I waited until everyone was gone and changed. I didn’t take a shower. It was hours later. The parking lot was virtually empty. There was a time before the game lost its soul to progress that a few diehard fans would be outside waiting to tell me how much they loved watching me play. How I was their favorite ball player using my name alongside Pudge Rodriguez and Shohei Ohtani. This time, the lot was silent. A reminder that I was done with the game and it with me. What was it that one song said? Changes aren’t permanent, but change is.
My car was alone in the lot. I saw a security guard in a golf cart across the lit up black top. I waved. He didn’t see me. Even from this distance I could see he was on his phone. Maybe doing his job checking cameras. Maybe scrolling cat videos. I unlocked the door and got in. I wasn’t ready to go home, but I didn’t want to go anywhere else either. One more game. One more play, even.

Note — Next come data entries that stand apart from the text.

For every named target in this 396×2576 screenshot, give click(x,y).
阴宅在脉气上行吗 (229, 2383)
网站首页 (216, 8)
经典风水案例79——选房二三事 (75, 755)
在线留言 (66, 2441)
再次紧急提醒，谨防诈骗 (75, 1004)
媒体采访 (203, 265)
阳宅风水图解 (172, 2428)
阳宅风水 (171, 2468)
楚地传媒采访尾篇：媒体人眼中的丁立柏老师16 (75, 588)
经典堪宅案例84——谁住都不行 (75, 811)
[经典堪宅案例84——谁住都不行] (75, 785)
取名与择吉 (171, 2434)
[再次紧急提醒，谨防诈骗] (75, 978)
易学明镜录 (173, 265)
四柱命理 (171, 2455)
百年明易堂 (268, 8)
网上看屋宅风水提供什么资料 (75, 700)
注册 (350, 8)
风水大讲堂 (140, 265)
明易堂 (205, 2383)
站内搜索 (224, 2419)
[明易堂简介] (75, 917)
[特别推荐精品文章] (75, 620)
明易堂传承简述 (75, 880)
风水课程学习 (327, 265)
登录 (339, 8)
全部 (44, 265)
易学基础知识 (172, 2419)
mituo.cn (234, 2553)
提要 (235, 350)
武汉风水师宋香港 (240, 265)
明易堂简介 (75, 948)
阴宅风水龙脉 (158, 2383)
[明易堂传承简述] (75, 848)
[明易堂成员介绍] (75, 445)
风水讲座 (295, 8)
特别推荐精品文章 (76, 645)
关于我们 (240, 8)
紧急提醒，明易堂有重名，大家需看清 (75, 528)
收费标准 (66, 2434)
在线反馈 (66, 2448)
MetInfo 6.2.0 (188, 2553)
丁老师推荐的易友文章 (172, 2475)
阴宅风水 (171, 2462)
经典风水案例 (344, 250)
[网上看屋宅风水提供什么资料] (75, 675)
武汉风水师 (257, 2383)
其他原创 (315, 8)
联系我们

“Hello, Mr. Masterly,” the message on the dash appeared. “Tough luck on the outcome of the game.” I gripped the wheel wishing it was a baseball bat.
“You know what?” I said. “Go ahead and go home without me.”
“Are you sure?”
“Yeah. I think I’ll walk.”
I got out of the car and watched it drive out of the parking lot. The late-night air was cool. I zipped up my jacket.
“Hey.” I heard a voice from behind me. I turned and saw the lanky silhouette of Orozco back lit by the moth swarmed lights above. I tilted my head. He was drinking a beer and holding a big bag over his shoulder. “Good game.” His accent was heavy and slightly slurred. He’d had a few. I couldn’t fault him for that. Under other circumstances, I’d be the one getting drunk.
“Yeah. You too.” I nodded my chin.
He set the bag down, pulled out another beer and offered it to me. I side eyed him half expecting a trick. He made a show of rolling his eyes and held it out again. “Si.” I didn’t need to know Spanish to recognize the annoyance in his voice.
I took it. “Salud,” he said and took a sip. I wanted to ask him why he was still hanging around. Why he wasn’t celebrating elsewhere. He seemed content sipping lukewarm beers in the parking lot in silence even after winning it all. A few minutes of awkward quiet went by. Orozco reached into his bag again, I thought he was going for another beer, but out clattered a bat and a smaller bag of balls. “Listo?” he pointed with the bottom of his beer can at the bat. He walked what was probably exactly sixty feet and six inches away rubbing a ball in his hands.
I finished my beer in one gulp and picked up the Louisville slugger. It felt heavier than it had. Like when I was a kid. I took a test swing and lined myself up in my stance facing Orozco. “Bring your shit.”
I don’t know how long we stayed in that parking lot dueling, and I don’t know how Orozco knew it was exactly what I needed. It was the right sendoff. No synthetic referees and their inerrant calls. No facsimile of a crowd’s appreciation. Just two men and the game.